The year before she received her ordination in 2009, Bauman was awarded the Nathan Stern Prize for the highest academic achievement towards the requirements for the Master’s degree. At her ordination, she also received the Simon Lazarus Prize, given to the graduating student with the highest academic achievement.
Bauman returned to Temple Israel as an assistant rabbi and was promoted to an associate rabbi position over the course of the past decade. When she learned that the senior rabbi post at Touro Synagogue had become available, Bauman decided to put her name up for consideration.
She said she felt an almost immediate connection to the congregation early in the formalized selection process. The selection committee recommended her and the congregation made it official on February 25 at a special meeting.
Rabbi Bauman has been very involved with social action while living in Memphis. She believes part of the draw has been Memphis’ infamous place in history as the site of the assassination of Martin Luther King, Jr.
“Because of the racial tension here and the immense poverty not unlike New Orleans, there is a strong impulse to be involved in social justice work and I was influenced by that,” she stressed. She anticipates being similarly occupied once she assumes the rabbinate.

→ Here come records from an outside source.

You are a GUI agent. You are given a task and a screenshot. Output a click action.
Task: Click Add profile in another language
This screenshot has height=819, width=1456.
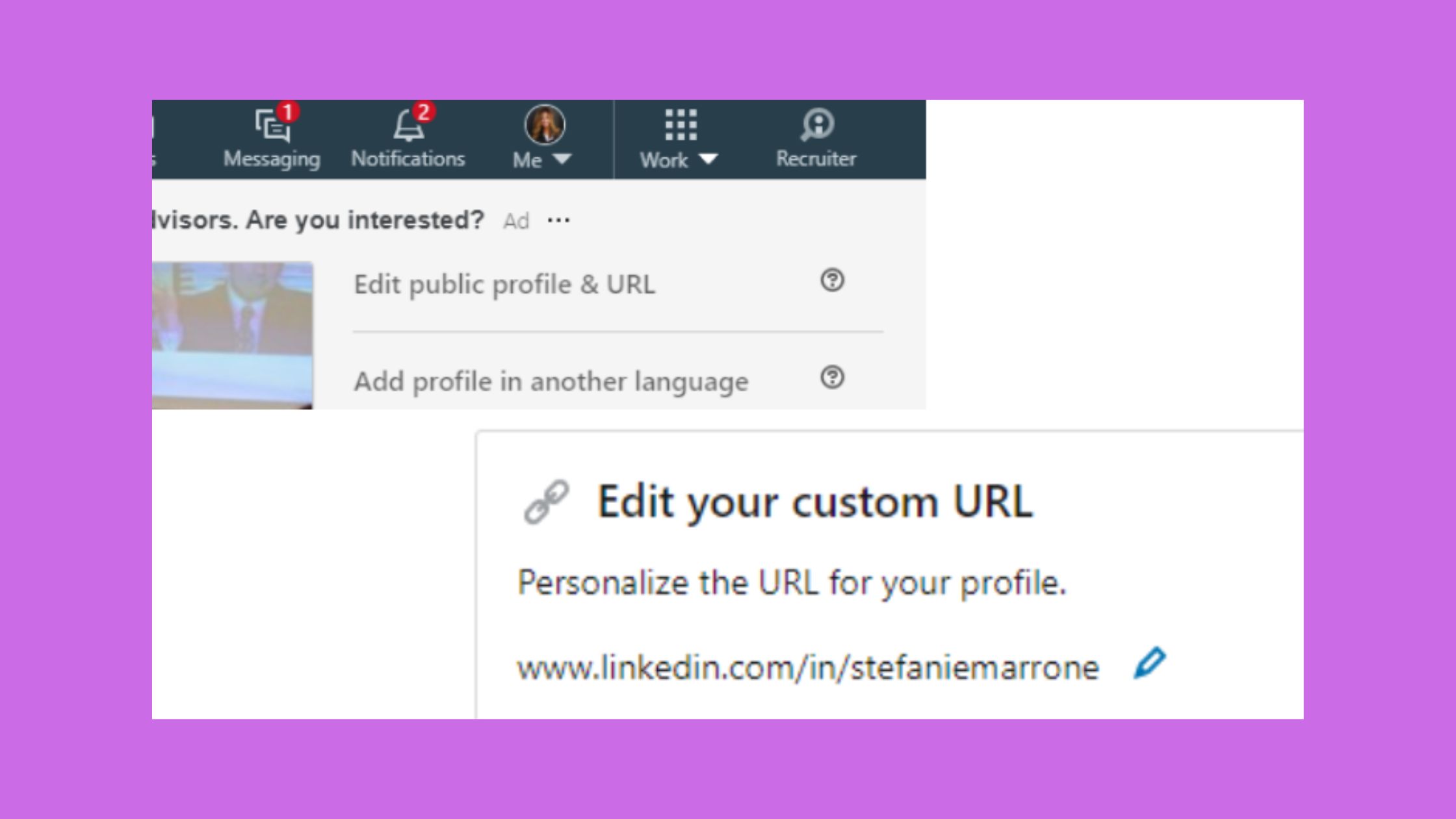[551, 382]
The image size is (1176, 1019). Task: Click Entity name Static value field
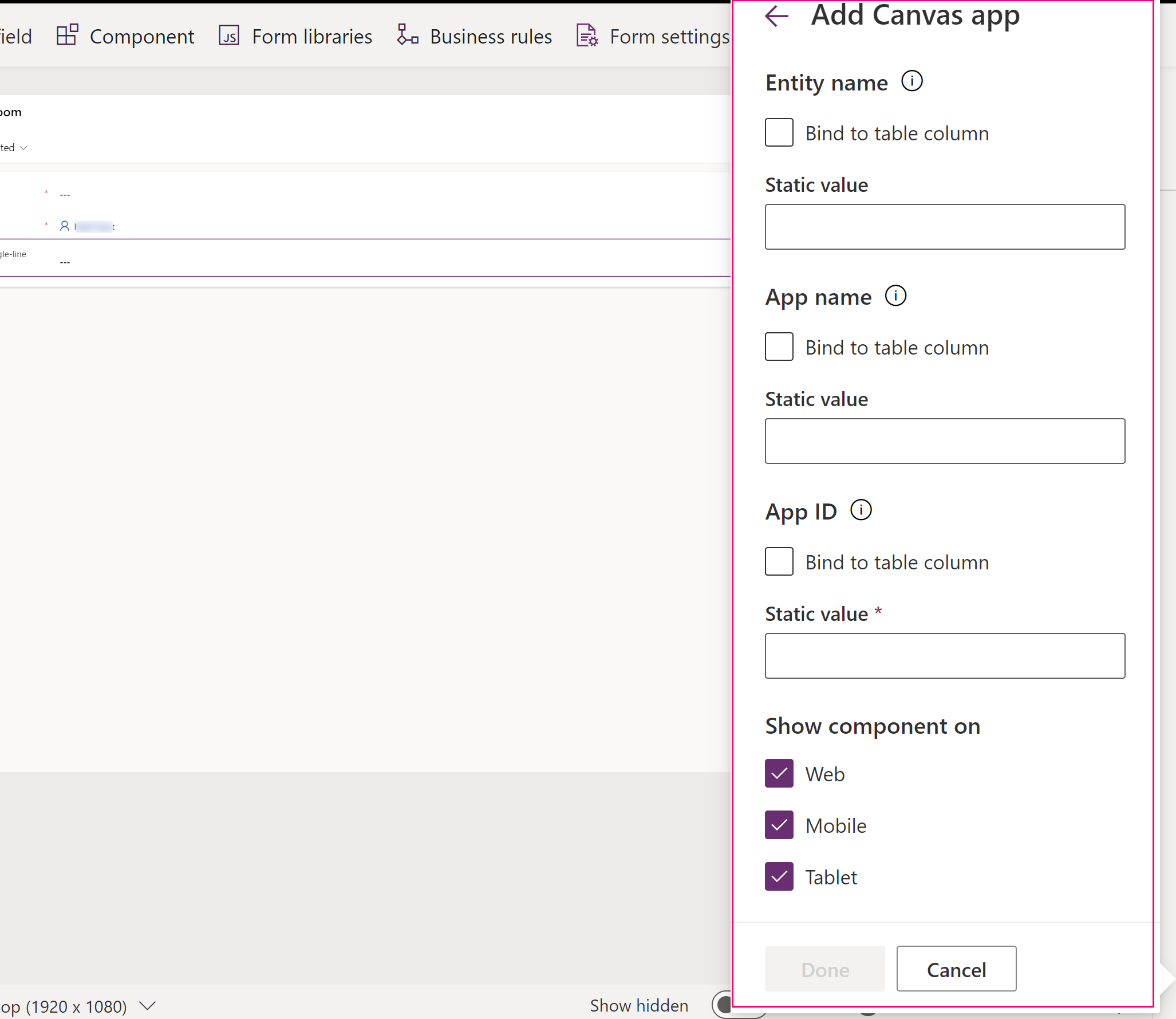pyautogui.click(x=945, y=226)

One thing the wife, mother of three and soon-to-be senior rabbi also admits looking forward to is working with the other Touro clergy and executive staff. “The team is phenomenal,” she beamed. “I have so much admiration for Cantor (Kevin) Margolius, for Rabbi (Todd) Silverman and for the executive director Kerry (Tapia) and the entire board. I’m so impressed by their minds and hearts. It will be such a gift to work with that team.”
Because of her annual meeting at Temple Israel, the rabbi will be occupied during this year’s annual Jazz Fest Shabbat, a major annual event at Touro. “That’s the end of Passover, that Friday night,” she admitted. “It’s not a great time to leave. I’d like to finish strong in my congregation where I am.”
But she indicated her eager anticipation at attending the 2020 event. “Oh, absolutely,” Bauman concluded. “I have been longing to be at a Jazz Fest Shabbat my entire life….as long as there have been Jazz Fest Shabbats and I can’t wait to be a part of it.”